Questionada pelos jornalistas sobre o congresso do PS, que começa neste sábado em Portimão — a pouco mais de 100 quilómetros do local a que Mariana Vieira da Silva se deslocou na sexta-feira —, não se alongou em comentários. Afastou a interpretação de que se perfila para suceder a António Costa. Ocupar no congresso socialista a mesa dos possíveis sucessores do atual secretário-geral do partido não tem qualquer significado, sugeriu.

“Estou sentada na mesa do congresso, já estive há três anos. É um congresso normal sobre a recuperação do país. Esse é que é o tema do congresso. De resto, o presente e o futuro do Partido Socialista é António Costa”, sublinhou.

“Dificuldades políticas que chegam e vão chegar”

Na conferência do Summer CEmp, Mariana Vieira da Silva fez uma primeira intervenção seguida de um período de perguntas e respostas frente a uma plateia de estudantes do ensino superior, no castelo de Alcoutim. Referiu-se à “agenda populista e xenófoba” que “todos vemos surgir ou pelo menos afirmar-se mais publicamente em Portugal”. “Essa agenda sempre existiu persistentemente no nosso país”, notou, acrescentando que “importa que o país continue a mostrar a rejeição maioritária dessa agenda.”

Destacou ainda que a integração de estrangeiros e de pessoas pobres deve ser feita “resistindo às dificuldades políticas que chegam e vão chegar”.

* Material extraído *

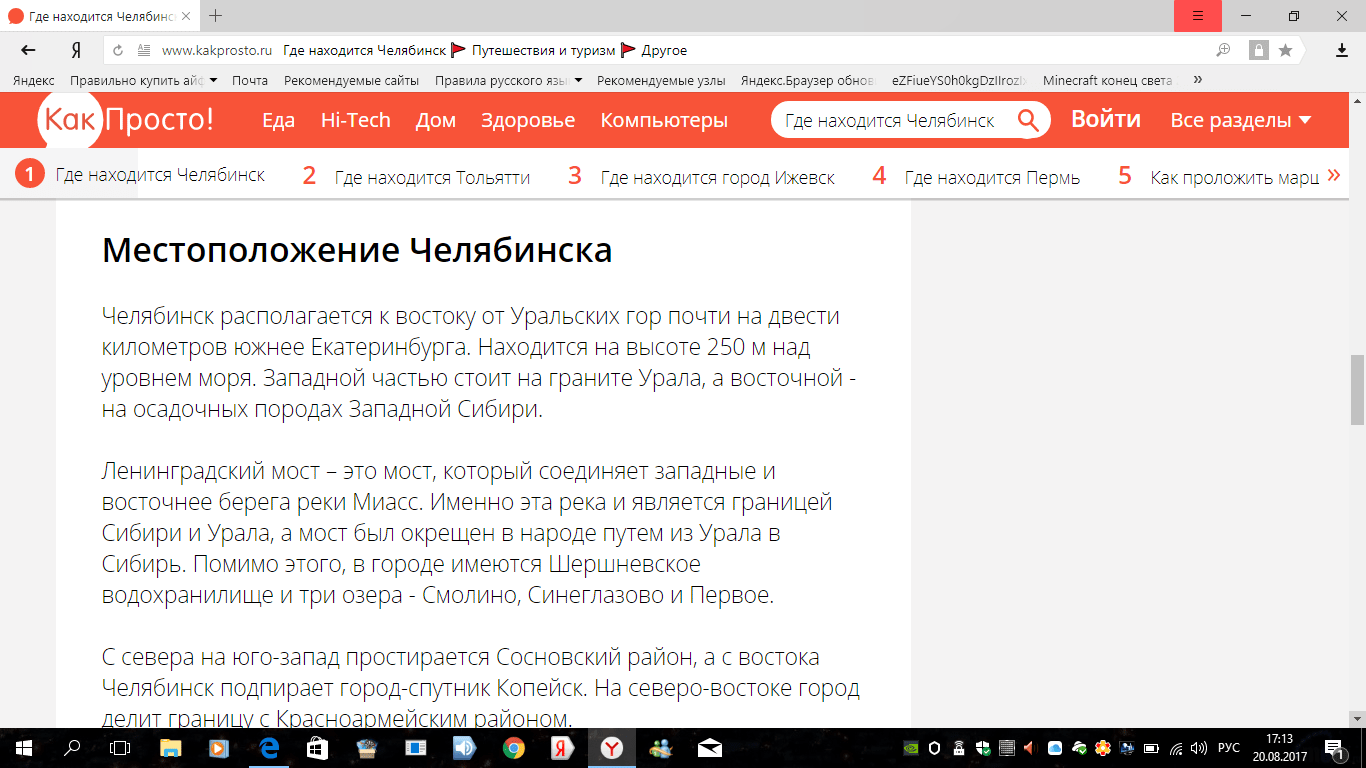This screenshot has height=768, width=1366.
Task: Open the browser downloads arrow
Action: coord(1342,50)
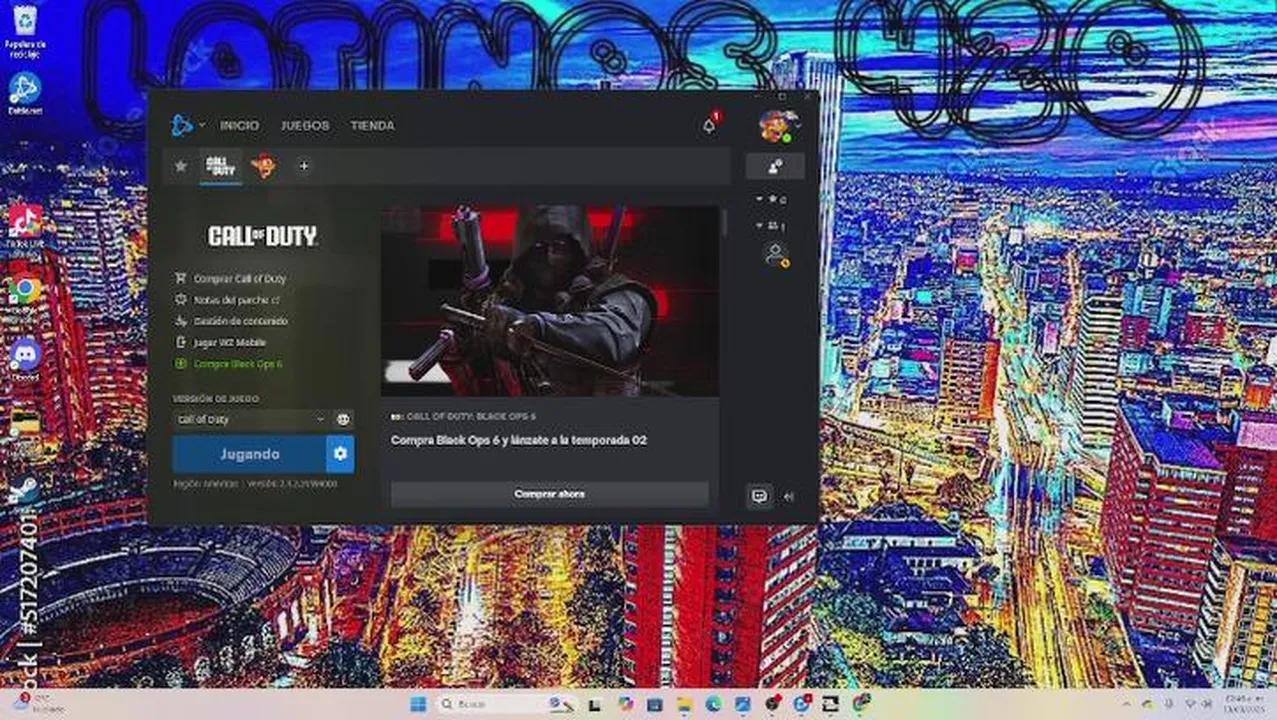Go to the TIENDA menu

pos(372,126)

* Tarefas *
(1) Reproduza o trecho do excerto que começa em "Questionada pelos jornalistas" e segue até "qualquer significado, sugeriu.".
(2) Indique se cada afirmação está de acordo com o excerto, respondendo sim ou não e citando as palavras do excerto que o decidem: (a) O congresso do PS começa no sábado em Portimão. (b) Mariana Vieira da Silva admitiu perfilar-se para suceder a António Costa. (c) A conferência do Summer CEmp realizou-se no castelo de Alcoutim.
(3) Segundo o excerto, perante que público falou Mariana Vieira da Silva na conferência do Summer CEmp?

* Respostas completas *
(1)
Questionada pelos jornalistas sobre o congresso do PS, que começa neste sábado em Portimão — a pouco mais de 100 quilómetros do local a que Mariana Vieira da Silva se deslocou na sexta-feira —, não se alongou em comentários. Afastou a interpretação de que se perfila para suceder a António Costa. Ocupar no congresso socialista a mesa dos possíveis sucessores do atual secretário-geral do partido não tem qualquer significado, sugeriu.

(2)
(a) Sim: "que começa neste sábado em Portimão".
(b) Não: "Afastou a interpretação de que se perfila para suceder a António Costa".
(c) Sim: "no castelo de Alcoutim".

(3) Falou perante uma plateia de estudantes do ensino superior.